Normalization and Database Design - Data Engineering for Beginners (Ch.5 Part 2)
This is Part 2 of Chapter 5, continuing from data modeling basics.
If Part 1 was about drawing the blueprint, Part 2 is about keeping the building from falling apart. Normalization is one of those topics that sounds academic until you hit a real bug caused by duplicate data. Then it clicks fast.
Why Normalization?
The book starts with a good example. Imagine an Orders table where every row stores the customer name, their address, the product, the quantity, and the date. All in one big flat table.
Customer Jessica has two orders. Her address, “405 Whitehouse St, NY, USA,” shows up in both rows. Now Jessica moves. You update one row but miss the other. Congrats, your database now thinks Jessica lives in two places at once.
Normalization fixes this by splitting the data into separate tables. Customer info goes in a Customers table. Order info goes in an Orders table. Jessica’s address lives in exactly one place. Update it once, done.
-- Customers table: address stored once
-- CustomerID | Name | Address
-- 1 | Jessica | 405 Whitehouse St, NY, USA
-- Orders table: references CustomerID
-- OrderID | CustomerID | ProductName | Quantity | OrderDate
-- 1001 | 1 | Laptop | 1 | 2024-11-20
-- 1003 | 1 | Headphones | 1 | 2024-11-22
Simple. No duplication. One source of truth.
The Normal Forms
Normalization has rules, called normal forms. Each one builds on the previous.
First Normal Form (1NF)
Rule: every column holds one value. No lists, no sets, no comma-separated stuff.
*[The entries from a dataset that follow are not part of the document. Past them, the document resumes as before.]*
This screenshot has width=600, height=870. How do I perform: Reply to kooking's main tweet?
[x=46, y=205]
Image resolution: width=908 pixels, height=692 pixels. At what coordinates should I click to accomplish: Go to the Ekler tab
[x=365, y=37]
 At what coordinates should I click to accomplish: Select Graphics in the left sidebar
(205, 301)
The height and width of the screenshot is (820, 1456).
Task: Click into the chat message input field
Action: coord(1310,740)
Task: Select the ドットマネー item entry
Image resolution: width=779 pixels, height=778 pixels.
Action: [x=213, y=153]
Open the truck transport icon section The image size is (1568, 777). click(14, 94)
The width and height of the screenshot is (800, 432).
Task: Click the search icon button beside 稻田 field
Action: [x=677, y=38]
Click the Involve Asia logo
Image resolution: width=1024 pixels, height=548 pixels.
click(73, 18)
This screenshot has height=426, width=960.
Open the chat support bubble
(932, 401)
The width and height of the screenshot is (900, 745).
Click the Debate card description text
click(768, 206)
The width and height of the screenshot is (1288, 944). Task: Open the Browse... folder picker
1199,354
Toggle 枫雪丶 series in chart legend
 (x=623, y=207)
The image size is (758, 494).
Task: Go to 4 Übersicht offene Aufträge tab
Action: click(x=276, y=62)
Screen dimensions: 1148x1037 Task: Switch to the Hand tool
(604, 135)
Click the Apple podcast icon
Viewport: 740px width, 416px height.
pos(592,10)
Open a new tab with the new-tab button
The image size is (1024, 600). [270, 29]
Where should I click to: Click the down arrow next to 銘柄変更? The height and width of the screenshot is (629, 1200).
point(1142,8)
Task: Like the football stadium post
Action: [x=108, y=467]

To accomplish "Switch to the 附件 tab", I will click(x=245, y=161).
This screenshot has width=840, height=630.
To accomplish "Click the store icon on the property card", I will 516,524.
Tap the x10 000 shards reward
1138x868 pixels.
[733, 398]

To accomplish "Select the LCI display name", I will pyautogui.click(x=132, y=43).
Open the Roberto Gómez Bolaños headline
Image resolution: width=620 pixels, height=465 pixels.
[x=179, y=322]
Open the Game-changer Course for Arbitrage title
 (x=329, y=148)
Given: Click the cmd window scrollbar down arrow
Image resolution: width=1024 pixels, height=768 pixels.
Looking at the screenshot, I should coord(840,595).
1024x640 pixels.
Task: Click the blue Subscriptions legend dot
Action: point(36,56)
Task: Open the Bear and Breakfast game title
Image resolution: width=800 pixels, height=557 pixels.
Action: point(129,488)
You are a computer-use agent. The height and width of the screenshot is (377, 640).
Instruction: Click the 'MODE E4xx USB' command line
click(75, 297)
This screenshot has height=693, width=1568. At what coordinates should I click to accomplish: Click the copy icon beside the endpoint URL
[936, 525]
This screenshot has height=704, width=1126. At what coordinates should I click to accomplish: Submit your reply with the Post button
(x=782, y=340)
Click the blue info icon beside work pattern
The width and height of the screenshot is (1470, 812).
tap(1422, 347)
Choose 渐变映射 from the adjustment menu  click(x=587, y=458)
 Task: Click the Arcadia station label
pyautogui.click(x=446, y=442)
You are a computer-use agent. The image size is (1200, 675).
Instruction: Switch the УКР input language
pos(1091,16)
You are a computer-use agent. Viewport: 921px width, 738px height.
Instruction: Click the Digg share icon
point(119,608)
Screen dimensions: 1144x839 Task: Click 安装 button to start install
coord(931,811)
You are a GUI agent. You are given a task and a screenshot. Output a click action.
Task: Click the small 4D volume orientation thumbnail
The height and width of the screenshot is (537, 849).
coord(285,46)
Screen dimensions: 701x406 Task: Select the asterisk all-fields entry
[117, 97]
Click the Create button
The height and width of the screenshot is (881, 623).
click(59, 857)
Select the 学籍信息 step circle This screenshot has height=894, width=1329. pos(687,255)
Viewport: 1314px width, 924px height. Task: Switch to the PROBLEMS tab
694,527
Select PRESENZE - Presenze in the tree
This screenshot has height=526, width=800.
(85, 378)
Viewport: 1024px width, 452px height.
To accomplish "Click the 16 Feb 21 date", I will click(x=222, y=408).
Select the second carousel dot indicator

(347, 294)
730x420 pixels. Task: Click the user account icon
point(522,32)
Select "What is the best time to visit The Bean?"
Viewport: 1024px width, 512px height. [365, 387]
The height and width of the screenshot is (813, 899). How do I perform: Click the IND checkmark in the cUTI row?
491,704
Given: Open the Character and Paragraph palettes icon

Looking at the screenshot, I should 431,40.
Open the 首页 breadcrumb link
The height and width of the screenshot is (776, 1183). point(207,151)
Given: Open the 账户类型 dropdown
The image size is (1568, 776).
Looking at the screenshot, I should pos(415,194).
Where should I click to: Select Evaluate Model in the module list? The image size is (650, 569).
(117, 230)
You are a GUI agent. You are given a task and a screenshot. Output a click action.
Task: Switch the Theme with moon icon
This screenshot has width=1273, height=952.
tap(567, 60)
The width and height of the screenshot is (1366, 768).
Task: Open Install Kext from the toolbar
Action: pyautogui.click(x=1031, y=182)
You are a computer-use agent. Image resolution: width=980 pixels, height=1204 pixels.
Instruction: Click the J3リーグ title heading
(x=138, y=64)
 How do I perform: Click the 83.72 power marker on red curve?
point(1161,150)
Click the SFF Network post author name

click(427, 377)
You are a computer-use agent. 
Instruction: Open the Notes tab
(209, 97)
Bad example: Bailey has phone numbers “123-456, 987-654” crammed into one cell. That breaks 1NF.
Fix: give Bailey two rows, one per phone number. Each cell holds exactly one value.
The book connects this to ACID. When each field holds one atomic value, updates are cleaner. You do not risk partially updating a list inside a single cell.
Second Normal Form (2NF)
Rule: achieve 1NF, then remove partial dependencies. This matters when you have a composite primary key (a key made from two or more columns).
Example: a StudentCourses table with the key (StudentID, CourseID). The column CourseName depends only on CourseID, not on the full key. That is a partial dependency.
Fix: pull course details into their own table.
-- StudentCourses (just the relationship)
-- StudentID | CourseID
-- Courses (details about each course)
-- CourseID | CourseName | Instructor
-- CS 101 | Programming | Dr. Smith
-- CS 102 | Networking | Mrs. Logan
Now “Programming” and “Dr. Smith” are stored once, not repeated for every student taking CS 101.
Third Normal Form (3NF)
Rule: achieve 2NF, then remove transitive dependencies. That is when a non-key column depends on another non-key column instead of the primary key.
Example: a Students table where StudentID determines State, and State determines StateTaxCode. The chain goes: StudentID -> State -> StateTaxCode. That is a transitive dependency.
Fix: create a separate States table.
-- Students
-- StudentID | Name | City | State
-- States
-- State | StateTaxCode
-- New York | NY123
-- California | CA456
Now “NY123” lives in one row instead of being repeated for every New York student.
Boyce-Codd Normal Form (BCNF)
This is a stricter version of 3NF. The rule: for every functional dependency A -> B, A must be a superkey (it can uniquely identify every row).
The book uses a course scheduling example where Instructor determines Department, but Instructor is not a superkey. The fix is splitting into an Instructor_Department table and a Course_Instructor table.
In practice, most systems stop at 3NF. BCNF, 4NF, and 5NF exist for edge cases in large enterprise systems. The book covers them, but if you are starting out, get comfortable with 1NF through 3NF first. That covers 90% of real-world needs.
Denormalization: When Rules Get in the Way
Here is the problem with heavy normalization: joins. The more you split tables, the more joins you need to put data back together. And joins are not free. They cost CPU and time.
Denormalization is when you deliberately combine tables or duplicate data to speed up reads. It is the opposite of normalization, and sometimes it is exactly what you need.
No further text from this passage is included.